▸ Stated task: Reproduce the records word for word, starting at the line containing "Screen dimensions: 1568x567" and ending at the line containing "click(x=117, y=69)".

▸ The input:
══════

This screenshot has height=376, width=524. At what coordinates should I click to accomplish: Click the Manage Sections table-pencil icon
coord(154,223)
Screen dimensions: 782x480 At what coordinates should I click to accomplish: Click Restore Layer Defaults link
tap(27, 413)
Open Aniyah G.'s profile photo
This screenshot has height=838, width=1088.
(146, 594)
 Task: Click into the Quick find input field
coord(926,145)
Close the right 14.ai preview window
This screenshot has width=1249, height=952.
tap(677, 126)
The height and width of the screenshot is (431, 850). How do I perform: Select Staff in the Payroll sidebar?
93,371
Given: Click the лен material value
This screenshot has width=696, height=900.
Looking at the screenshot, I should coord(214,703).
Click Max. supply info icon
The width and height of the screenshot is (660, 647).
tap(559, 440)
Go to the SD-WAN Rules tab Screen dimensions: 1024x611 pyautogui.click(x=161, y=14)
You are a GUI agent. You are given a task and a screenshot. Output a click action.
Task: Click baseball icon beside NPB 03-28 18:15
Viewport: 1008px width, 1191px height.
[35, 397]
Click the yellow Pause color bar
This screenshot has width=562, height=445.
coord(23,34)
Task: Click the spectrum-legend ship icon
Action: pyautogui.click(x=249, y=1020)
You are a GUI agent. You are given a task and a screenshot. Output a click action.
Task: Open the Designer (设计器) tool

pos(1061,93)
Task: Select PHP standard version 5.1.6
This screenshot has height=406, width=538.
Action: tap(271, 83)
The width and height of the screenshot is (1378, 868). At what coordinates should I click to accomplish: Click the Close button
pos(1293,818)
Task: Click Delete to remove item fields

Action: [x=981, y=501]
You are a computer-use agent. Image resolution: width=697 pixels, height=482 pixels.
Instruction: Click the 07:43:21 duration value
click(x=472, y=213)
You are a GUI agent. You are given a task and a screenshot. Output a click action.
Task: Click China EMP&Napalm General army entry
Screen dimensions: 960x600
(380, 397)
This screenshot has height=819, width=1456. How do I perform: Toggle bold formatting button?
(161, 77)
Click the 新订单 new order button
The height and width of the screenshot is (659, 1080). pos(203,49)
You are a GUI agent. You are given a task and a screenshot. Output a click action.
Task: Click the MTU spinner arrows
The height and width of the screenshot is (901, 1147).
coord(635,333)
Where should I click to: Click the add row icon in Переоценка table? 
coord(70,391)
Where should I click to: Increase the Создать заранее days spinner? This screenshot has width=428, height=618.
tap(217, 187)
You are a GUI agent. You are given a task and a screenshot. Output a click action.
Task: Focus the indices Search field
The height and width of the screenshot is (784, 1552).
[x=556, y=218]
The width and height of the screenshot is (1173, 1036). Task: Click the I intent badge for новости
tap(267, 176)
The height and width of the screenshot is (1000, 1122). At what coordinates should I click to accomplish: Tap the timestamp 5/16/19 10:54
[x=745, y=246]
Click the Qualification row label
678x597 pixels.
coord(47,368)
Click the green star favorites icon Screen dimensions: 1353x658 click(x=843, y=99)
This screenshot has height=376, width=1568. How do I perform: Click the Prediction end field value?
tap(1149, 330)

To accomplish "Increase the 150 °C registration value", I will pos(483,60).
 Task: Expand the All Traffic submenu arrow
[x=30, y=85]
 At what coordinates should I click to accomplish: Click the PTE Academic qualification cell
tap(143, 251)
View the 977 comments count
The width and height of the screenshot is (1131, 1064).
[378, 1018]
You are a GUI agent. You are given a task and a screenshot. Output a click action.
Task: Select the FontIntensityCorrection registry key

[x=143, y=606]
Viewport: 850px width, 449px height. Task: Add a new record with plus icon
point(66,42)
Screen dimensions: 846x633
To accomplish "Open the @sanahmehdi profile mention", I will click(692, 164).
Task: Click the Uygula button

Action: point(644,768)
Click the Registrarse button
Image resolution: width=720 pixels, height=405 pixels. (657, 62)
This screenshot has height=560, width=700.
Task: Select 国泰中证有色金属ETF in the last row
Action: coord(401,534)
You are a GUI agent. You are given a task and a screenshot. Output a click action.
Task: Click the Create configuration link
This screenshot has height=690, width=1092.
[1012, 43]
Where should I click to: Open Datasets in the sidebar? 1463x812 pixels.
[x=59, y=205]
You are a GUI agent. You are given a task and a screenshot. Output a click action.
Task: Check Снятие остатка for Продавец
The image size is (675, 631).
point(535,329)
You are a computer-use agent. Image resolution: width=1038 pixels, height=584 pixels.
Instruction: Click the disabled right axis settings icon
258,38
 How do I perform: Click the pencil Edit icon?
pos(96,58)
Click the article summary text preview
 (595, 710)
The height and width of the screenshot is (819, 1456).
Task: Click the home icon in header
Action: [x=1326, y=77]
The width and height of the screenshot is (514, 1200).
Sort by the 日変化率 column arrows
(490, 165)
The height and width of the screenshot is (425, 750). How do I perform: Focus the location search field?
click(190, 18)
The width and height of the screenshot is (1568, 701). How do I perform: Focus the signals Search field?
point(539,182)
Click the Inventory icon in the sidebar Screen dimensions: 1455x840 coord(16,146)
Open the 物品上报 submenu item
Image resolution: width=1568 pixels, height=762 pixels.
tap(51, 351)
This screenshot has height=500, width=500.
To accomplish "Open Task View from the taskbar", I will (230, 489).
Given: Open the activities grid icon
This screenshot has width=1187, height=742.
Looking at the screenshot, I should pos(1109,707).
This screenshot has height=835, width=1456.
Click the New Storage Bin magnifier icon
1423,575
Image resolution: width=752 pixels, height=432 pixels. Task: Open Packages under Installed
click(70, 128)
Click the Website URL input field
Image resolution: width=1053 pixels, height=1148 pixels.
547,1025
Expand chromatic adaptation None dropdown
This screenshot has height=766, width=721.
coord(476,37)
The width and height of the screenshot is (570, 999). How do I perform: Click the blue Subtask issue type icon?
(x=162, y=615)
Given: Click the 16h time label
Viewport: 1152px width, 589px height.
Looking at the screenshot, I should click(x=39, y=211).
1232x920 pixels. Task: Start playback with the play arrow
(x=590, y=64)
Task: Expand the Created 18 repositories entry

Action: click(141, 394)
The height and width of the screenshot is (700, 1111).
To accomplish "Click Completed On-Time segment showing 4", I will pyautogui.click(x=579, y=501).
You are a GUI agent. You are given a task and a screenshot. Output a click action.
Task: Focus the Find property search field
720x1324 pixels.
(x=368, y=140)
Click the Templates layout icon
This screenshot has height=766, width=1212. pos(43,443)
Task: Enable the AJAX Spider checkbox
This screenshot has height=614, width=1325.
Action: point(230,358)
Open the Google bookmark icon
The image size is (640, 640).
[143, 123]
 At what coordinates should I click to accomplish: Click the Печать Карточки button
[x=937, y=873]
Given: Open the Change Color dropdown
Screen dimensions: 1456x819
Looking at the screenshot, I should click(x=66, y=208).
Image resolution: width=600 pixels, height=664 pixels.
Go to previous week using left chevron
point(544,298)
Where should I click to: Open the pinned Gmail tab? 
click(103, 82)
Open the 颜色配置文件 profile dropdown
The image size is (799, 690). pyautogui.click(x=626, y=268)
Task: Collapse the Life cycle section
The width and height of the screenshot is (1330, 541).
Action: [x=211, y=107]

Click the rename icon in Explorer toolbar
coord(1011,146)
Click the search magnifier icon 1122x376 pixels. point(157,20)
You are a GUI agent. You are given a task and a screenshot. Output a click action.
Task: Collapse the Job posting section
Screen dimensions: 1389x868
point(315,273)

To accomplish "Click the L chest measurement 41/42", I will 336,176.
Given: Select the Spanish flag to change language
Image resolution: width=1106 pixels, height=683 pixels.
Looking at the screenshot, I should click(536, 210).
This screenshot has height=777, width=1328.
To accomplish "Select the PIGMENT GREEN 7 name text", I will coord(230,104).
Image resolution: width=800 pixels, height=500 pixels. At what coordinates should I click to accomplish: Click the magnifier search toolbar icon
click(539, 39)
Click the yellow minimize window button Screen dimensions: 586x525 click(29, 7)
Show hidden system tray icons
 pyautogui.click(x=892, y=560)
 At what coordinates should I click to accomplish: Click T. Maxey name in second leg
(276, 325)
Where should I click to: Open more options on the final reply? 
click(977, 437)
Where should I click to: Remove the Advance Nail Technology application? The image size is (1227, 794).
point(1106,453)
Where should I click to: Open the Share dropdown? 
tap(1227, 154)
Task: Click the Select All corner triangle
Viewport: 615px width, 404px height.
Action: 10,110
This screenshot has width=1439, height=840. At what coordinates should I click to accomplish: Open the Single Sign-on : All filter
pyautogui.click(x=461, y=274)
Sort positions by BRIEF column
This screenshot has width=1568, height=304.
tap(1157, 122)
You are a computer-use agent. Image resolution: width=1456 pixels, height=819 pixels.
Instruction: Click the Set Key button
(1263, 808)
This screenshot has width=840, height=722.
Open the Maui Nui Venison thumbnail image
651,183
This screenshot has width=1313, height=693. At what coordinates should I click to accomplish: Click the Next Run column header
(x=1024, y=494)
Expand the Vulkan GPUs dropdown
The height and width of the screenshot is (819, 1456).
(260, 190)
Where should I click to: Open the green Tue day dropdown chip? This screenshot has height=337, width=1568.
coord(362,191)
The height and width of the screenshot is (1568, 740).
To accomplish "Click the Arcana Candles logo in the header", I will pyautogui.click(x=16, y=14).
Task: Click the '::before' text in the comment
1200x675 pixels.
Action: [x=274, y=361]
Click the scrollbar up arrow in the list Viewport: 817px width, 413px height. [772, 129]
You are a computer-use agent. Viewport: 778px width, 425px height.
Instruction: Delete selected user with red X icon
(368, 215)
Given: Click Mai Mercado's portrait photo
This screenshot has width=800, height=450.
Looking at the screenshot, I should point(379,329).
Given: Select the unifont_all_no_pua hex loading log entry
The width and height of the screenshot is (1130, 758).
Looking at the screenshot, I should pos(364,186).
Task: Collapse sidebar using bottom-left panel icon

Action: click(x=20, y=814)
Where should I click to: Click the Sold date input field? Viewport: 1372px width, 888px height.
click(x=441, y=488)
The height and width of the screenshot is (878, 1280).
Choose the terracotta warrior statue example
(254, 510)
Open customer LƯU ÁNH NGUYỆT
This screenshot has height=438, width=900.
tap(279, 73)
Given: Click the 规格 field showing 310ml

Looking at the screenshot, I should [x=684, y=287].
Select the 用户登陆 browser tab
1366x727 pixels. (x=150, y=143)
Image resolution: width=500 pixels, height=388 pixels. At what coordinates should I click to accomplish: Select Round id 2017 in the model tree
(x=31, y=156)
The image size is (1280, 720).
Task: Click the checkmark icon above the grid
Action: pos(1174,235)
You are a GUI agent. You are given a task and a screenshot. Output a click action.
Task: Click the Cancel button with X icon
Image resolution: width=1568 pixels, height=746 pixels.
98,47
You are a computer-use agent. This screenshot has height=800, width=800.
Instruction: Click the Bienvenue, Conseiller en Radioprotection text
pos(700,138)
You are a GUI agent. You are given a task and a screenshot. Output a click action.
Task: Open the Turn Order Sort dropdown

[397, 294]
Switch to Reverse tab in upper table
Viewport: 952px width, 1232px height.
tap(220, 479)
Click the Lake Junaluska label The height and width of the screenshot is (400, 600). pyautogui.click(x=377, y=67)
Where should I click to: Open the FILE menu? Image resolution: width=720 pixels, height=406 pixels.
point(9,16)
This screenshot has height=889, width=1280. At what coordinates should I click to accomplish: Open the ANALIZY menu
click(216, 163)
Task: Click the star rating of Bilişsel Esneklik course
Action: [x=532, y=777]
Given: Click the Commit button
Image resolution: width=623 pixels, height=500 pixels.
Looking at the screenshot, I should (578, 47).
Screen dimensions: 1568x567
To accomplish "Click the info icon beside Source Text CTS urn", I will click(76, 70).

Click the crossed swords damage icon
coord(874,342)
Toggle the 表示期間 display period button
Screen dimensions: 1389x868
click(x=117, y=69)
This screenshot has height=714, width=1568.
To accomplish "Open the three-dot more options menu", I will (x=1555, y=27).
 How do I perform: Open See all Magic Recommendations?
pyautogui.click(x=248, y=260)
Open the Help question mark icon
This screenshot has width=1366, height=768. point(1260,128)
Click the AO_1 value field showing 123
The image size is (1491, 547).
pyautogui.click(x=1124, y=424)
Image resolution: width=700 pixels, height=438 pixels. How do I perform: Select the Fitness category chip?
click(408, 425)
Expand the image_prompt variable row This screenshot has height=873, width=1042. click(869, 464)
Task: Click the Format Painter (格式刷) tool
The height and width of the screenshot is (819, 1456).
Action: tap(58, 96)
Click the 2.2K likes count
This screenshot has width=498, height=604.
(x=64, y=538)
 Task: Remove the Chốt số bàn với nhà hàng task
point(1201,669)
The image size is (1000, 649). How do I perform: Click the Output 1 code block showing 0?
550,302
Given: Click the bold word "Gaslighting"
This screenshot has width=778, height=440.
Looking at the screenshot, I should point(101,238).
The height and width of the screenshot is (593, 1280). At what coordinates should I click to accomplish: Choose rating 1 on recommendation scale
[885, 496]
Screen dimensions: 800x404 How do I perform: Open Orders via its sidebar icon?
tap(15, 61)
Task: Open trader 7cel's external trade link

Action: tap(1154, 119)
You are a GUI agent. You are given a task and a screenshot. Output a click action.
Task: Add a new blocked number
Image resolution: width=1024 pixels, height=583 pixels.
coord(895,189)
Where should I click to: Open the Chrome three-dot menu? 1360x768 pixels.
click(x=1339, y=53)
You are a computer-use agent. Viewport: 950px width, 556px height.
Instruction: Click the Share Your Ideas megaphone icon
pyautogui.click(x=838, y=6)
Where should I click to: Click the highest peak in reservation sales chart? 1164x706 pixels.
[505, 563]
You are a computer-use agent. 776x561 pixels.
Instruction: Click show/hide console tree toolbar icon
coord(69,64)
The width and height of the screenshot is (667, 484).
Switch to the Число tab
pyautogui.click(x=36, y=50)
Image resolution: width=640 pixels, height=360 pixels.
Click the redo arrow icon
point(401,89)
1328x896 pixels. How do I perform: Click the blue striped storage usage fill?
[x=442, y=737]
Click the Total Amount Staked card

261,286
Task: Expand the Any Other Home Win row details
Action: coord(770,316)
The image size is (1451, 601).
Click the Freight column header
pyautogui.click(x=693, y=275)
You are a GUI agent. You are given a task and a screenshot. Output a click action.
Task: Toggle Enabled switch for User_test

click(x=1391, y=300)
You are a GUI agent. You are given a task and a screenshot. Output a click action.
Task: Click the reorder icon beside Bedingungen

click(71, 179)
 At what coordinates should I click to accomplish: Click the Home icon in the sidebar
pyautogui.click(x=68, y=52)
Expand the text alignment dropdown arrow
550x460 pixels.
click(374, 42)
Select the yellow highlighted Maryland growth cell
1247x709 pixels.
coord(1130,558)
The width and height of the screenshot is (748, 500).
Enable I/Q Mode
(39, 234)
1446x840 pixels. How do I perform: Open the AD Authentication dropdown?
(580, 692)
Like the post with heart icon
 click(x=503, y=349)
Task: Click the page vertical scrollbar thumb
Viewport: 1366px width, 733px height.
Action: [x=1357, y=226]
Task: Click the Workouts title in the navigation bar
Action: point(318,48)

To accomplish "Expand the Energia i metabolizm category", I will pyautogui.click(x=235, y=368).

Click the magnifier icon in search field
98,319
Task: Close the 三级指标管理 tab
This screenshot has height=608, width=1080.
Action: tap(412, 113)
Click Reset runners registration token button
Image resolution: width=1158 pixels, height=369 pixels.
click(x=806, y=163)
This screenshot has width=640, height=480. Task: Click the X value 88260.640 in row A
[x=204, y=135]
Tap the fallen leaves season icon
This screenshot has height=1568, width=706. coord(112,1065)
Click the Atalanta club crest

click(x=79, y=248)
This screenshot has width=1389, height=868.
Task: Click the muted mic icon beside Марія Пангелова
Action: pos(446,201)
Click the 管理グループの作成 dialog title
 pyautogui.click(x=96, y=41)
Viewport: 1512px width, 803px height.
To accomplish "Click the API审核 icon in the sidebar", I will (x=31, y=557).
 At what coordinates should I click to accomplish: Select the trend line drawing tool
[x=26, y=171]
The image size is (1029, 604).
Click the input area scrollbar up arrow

══════

▸ Response to the task:
Screen dimensions: 1568x567
To accomplish "Click the info icon beside Source Text CTS urn", I will click(76, 70).

Click the crossed swords damage icon
coord(874,342)
Toggle the 表示期間 display period button
Screen dimensions: 1389x868
click(x=117, y=69)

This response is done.